Problem description → When responding, copy every record below exactly as it appears.

[Excerpted data Boundary: Start]

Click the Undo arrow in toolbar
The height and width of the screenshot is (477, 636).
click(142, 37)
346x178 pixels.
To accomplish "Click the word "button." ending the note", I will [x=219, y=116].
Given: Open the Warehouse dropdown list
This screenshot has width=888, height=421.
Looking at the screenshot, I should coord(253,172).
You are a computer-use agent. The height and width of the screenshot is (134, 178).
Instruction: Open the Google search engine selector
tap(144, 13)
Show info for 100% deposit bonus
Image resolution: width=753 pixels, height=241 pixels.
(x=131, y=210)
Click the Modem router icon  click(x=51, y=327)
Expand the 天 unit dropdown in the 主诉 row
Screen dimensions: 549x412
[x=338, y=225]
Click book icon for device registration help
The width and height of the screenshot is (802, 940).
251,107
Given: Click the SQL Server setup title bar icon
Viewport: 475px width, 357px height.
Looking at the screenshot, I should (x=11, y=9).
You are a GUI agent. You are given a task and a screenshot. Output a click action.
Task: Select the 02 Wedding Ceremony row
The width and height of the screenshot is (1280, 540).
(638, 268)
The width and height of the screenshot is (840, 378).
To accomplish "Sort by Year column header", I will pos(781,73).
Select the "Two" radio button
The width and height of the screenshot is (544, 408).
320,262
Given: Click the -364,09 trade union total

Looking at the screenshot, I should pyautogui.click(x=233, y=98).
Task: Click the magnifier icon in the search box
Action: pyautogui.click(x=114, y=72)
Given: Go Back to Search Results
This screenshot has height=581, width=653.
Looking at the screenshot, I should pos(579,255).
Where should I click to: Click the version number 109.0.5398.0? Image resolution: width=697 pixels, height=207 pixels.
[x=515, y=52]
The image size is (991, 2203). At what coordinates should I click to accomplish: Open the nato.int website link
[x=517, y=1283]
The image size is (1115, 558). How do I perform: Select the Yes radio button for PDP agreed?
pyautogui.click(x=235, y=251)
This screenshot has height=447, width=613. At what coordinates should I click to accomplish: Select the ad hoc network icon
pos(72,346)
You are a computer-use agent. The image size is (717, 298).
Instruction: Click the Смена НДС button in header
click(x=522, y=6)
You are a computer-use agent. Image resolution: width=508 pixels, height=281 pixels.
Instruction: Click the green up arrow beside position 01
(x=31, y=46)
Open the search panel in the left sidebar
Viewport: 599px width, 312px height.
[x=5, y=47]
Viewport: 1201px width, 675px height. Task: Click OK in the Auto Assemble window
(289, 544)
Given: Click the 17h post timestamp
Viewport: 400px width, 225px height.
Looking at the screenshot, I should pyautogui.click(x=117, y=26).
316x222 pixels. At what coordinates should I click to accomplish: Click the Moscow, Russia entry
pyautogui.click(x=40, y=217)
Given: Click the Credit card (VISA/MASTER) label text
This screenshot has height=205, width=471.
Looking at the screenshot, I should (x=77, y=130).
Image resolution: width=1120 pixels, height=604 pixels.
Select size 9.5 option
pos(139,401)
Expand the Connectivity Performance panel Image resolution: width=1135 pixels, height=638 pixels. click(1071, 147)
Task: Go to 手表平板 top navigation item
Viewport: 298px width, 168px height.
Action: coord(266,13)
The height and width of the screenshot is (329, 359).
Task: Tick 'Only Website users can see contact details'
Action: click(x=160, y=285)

[Excerpted data Boundary: End]

Output →
Click the Undo arrow in toolbar
The height and width of the screenshot is (477, 636).
click(142, 37)
346x178 pixels.
To accomplish "Click the word "button." ending the note", I will [x=219, y=116].
Given: Open the Warehouse dropdown list
This screenshot has width=888, height=421.
Looking at the screenshot, I should coord(253,172).
You are a computer-use agent. The height and width of the screenshot is (134, 178).
Instruction: Open the Google search engine selector
tap(144, 13)
Show info for 100% deposit bonus
Image resolution: width=753 pixels, height=241 pixels.
(x=131, y=210)
Click the Modem router icon  click(x=51, y=327)
Expand the 天 unit dropdown in the 主诉 row
Screen dimensions: 549x412
[x=338, y=225]
Click book icon for device registration help
The width and height of the screenshot is (802, 940).
251,107
Given: Click the SQL Server setup title bar icon
Viewport: 475px width, 357px height.
Looking at the screenshot, I should (x=11, y=9).
You are a GUI agent. You are given a task and a screenshot. Output a click action.
Task: Select the 02 Wedding Ceremony row
The width and height of the screenshot is (1280, 540).
(638, 268)
The width and height of the screenshot is (840, 378).
To accomplish "Sort by Year column header", I will pos(781,73).
Select the "Two" radio button
The width and height of the screenshot is (544, 408).
320,262
Given: Click the -364,09 trade union total

Looking at the screenshot, I should pyautogui.click(x=233, y=98).
Task: Click the magnifier icon in the search box
Action: pyautogui.click(x=114, y=72)
Given: Go Back to Search Results
This screenshot has height=581, width=653.
Looking at the screenshot, I should pos(579,255).
Where should I click to: Click the version number 109.0.5398.0? Image resolution: width=697 pixels, height=207 pixels.
[x=515, y=52]
The image size is (991, 2203). At what coordinates should I click to accomplish: Open the nato.int website link
[x=517, y=1283]
The image size is (1115, 558). How do I perform: Select the Yes radio button for PDP agreed?
pyautogui.click(x=235, y=251)
This screenshot has height=447, width=613. At what coordinates should I click to accomplish: Select the ad hoc network icon
pos(72,346)
You are a computer-use agent. The image size is (717, 298).
Instruction: Click the Смена НДС button in header
click(x=522, y=6)
You are a computer-use agent. Image resolution: width=508 pixels, height=281 pixels.
Instruction: Click the green up arrow beside position 01
(x=31, y=46)
Open the search panel in the left sidebar
Viewport: 599px width, 312px height.
[x=5, y=47]
Viewport: 1201px width, 675px height. Task: Click OK in the Auto Assemble window
(289, 544)
Given: Click the 17h post timestamp
Viewport: 400px width, 225px height.
Looking at the screenshot, I should pyautogui.click(x=117, y=26).
316x222 pixels. At what coordinates should I click to accomplish: Click the Moscow, Russia entry
pyautogui.click(x=40, y=217)
Given: Click the Credit card (VISA/MASTER) label text
This screenshot has height=205, width=471.
Looking at the screenshot, I should (x=77, y=130).
Image resolution: width=1120 pixels, height=604 pixels.
Select size 9.5 option
pos(139,401)
Expand the Connectivity Performance panel Image resolution: width=1135 pixels, height=638 pixels. click(1071, 147)
Task: Go to 手表平板 top navigation item
Viewport: 298px width, 168px height.
Action: coord(266,13)
The height and width of the screenshot is (329, 359).
Task: Tick 'Only Website users can see contact details'
Action: click(x=160, y=285)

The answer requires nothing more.